Minot station is a train station in Minot, North Dakota served by Amtrak, the national railroad passenger system. The station is located at the site of the former Great Northern Railway station, adjacent to the Minot Public Library, and close to Minot's City Hall and Downtown Minot.

Minot is a service stop for Amtrak's daily Empire Builder, which also serves six other cities in North Dakota. This is the only scheduled service stop between Minneapolis, Minnesota and Havre, Montana. The Minot station features the most boardings and detrainings of any Amtrak station in the state. 

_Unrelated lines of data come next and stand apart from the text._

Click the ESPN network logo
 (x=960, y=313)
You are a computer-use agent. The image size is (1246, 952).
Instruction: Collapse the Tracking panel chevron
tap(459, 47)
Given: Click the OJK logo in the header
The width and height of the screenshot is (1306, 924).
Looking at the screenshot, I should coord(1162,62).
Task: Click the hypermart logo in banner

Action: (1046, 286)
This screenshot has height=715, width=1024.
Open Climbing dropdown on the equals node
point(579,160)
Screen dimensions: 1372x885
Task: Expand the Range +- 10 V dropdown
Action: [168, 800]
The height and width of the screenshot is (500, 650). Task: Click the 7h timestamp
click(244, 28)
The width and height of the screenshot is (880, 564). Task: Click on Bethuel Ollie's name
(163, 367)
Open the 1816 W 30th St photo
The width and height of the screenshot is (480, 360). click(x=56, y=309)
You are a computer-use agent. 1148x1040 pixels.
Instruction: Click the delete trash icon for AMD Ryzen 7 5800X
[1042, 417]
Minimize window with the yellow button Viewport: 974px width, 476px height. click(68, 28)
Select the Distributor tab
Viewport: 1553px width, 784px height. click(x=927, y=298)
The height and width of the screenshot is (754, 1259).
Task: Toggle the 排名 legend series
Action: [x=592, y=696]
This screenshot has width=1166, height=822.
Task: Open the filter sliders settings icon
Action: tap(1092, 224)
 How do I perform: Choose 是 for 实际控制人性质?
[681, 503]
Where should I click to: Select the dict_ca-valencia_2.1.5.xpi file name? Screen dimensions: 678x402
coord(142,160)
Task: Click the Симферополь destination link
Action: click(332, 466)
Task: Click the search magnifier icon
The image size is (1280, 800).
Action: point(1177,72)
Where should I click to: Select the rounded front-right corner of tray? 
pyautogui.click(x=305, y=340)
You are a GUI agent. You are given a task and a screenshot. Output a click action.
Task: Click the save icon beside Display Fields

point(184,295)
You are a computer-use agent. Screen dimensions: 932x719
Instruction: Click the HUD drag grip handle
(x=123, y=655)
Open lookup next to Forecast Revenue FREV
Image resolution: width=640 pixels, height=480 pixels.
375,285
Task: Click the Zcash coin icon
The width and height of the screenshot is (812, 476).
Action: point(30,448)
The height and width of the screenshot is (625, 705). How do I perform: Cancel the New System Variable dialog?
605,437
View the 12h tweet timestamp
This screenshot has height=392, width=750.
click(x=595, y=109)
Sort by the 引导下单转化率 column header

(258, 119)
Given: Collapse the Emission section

The station was built in 1905 by the Great Northern Railway. It originally featured a brick exterior and a gabled roof. In 1975, the station was modernized; a stucco exterior and a flat roofline drastically altered the appearance of the depot. According to Great American Stations, the Amtrak Depot Restoration Committee used federal, state and city funds to renovate the station in recent years. In 2008, the brick exterior and gabled roof were restored, while the renovation of the interior was completed in Fall 2010. However, flooding in the summer of 2011 damaged the interior of the main waiting room, which was then closed for repairs. A small temporary waiting room was opened in early Nov 2011 for Empire Builder passengers to use until the main waiting room was repaired. 

In fall 2012, Amtrak proceeded with the next round of improvements, including repairs to the waiting room's tile floor and wall paneling. Work was completed by April 2013 and a few weeks later, on National Train Day, the city held an open house at the depot. That September, 15 wood benches were installed in the main waiting room. The Minot Area Community Foundation, which supports both local and national charities and charitable causes, funded the project through a $30,000 grant.

The platform, tracks and station building are all owned by BNSF Railway.

Minot City Transit does not directly serve the station; however, buses travel north-south on both Broadway and 6th Street and may be flagged down at any street corner.

Station layout

Bibliography

Notes and references

External links

Minot Amtrak Station (USA Rail Guide – Train Web)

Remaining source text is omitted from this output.